Кавалеры сушат свое промокшее платье у очага. Неужто они пустятся в пляс, обутые в высокие сапоги, с подбитыми железом каблуками и подошвами шириной в дюйм? Целый день бродили они по снегу, глубиной в локоть, чтобы подойти к медвежьей берлоге. Думаешь, они в своих серых, испускающих пар сермяжных одеждах станут танцевать с косматым мишкой?
Вечернее небо, сверкающее звездами, алые розы в темных женских волосах, тревожная сладость вечернего воздуха, врожденная пластичность движений… Любовь, да, любовь, восходящая от земли, низвергающаяся дождем с неба, парящая в воздухе — есть ли у тебя все это, маэстро? Если нет — зачем заставляешь ты нас мечтать о недостижимом? Самый жестокосердный из людей, зачем трубишь ты в боевую трубу, призывая к битве стреноженного боевого коня? Рутгер фон Эрнеклу лежит прикованный к постели, в муках подагры. Пощади его, избавь его, маэстро, от щемящих душу сладостных воспоминаний. Ведь и он носил когда-то сомбреро и пеструю косынку на голове… И у него был бархатный камзол и украшенный кинжалом пояс. Пощади, маэстро, старого Эрнеклу!
Но Лильекруна играет la cachucha, он неустанно играет один лишь танец la cachucha.
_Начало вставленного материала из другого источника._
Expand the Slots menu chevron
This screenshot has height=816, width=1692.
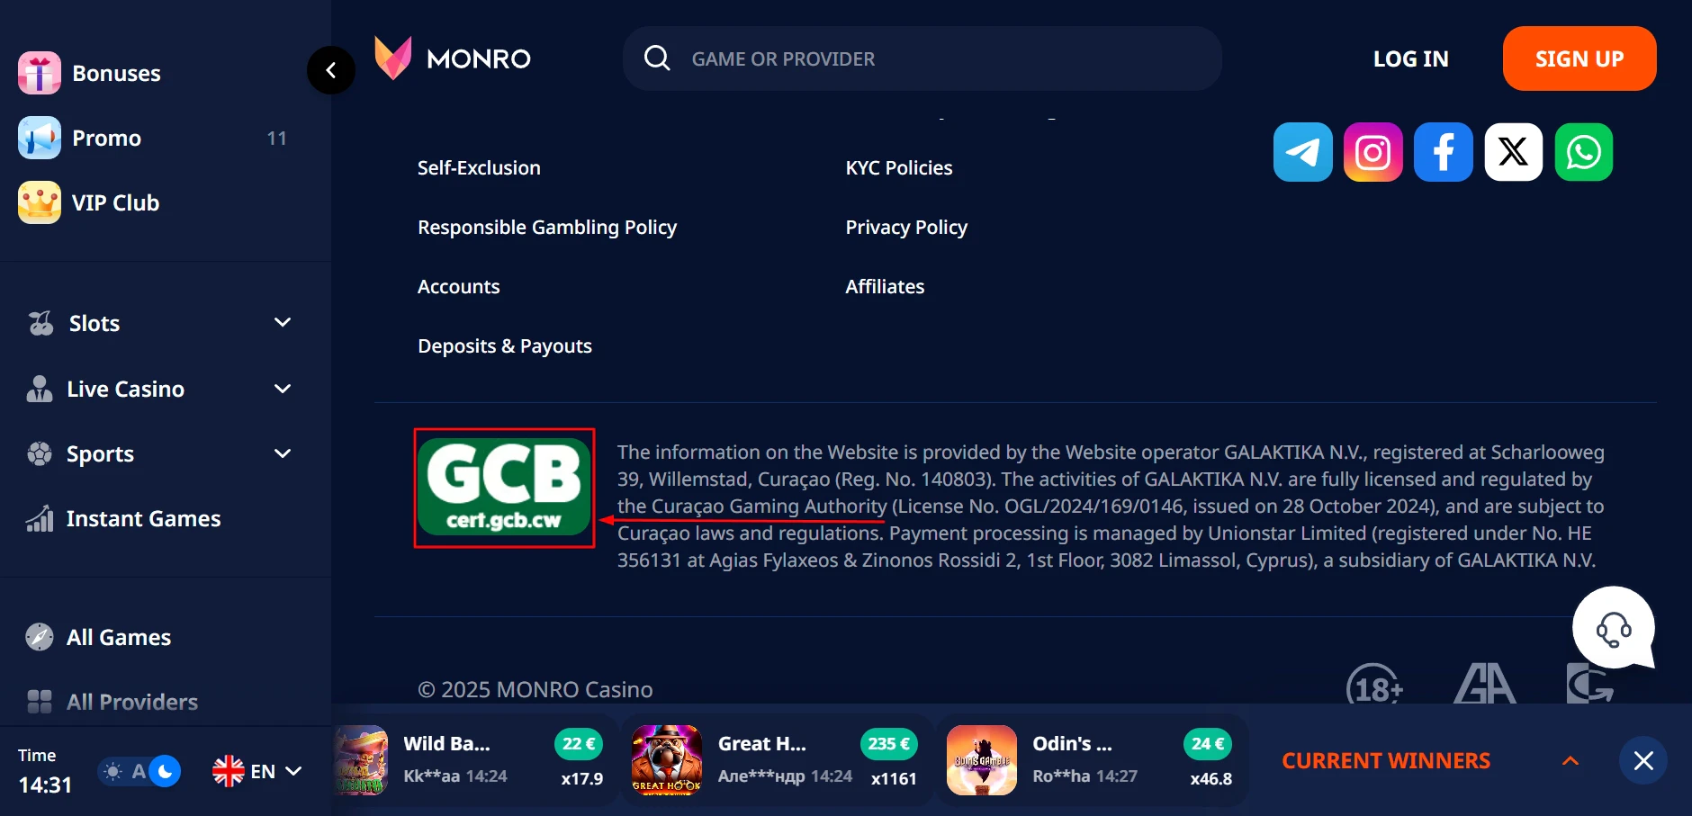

И Эрнеклу испытывает муки любовника, когда видит, как ласточка держит путь к далекой возлюбленной, муки оленя, когда он, гонимый и затравленный охотниками, пробегает мимо живительной влаги родника.
Лишь на миг отнимает Лильекруна скрипку от подбородка.
— Прапорщик! Вы помните, прапорщик, Розали фон Бергер?
Эрнеклу извергает страшное проклятие.
— Она была легка, как луч света. Она танцевала, сверкая, словно бриллиант, на кончике смычка. Вы, прапорщик, наверняка помните ее по театру в Карлстаде. Мы видели ее, когда были молоды, помните, прапорщик?
Помнил ли ее прапорщик? Еще бы! Она была невысока ростом, весела и игрива. Пылкая, как огонь, уж она-то умела танцевать pas de deux. Она научила всех молодых людей в Карлстаде танцевать la cachucha и щелкать кастаньетами. На балу у губернатора прапорщик вместе с фрёкен[39] фон Бергер, одетые в испанские костюмы, танцевали la cachucha.
И он танцевал так, как танцуют под смоковницами и платанами, танцевал, как испанец, как истый испанец.
Никто во всем Вермланде не умел танцевать la cachucha так, как он. Никто не умел танцевать этот танец так, что стоило бы говорить об этом больше, чем об Эрнеклу.
Какого же кавалера утратил Вермланд, когда подагра заставила окостенеть его ноги, а суставы покрылись подагрическими шишками! Какой же он был кавалер — какой статный, красивый, рыцарственный! «Красавцем Эрнеклу» называли его те самые юные девицы, что могли воспылать смертельной враждой друг к другу только ради одного-единственного танца с ним.
Лильекруна снова начинает играть la cachucha, он неустанно играет один лишь танец la cachucha, и воспоминания уносят Эрнеклу назад, в прежние времена.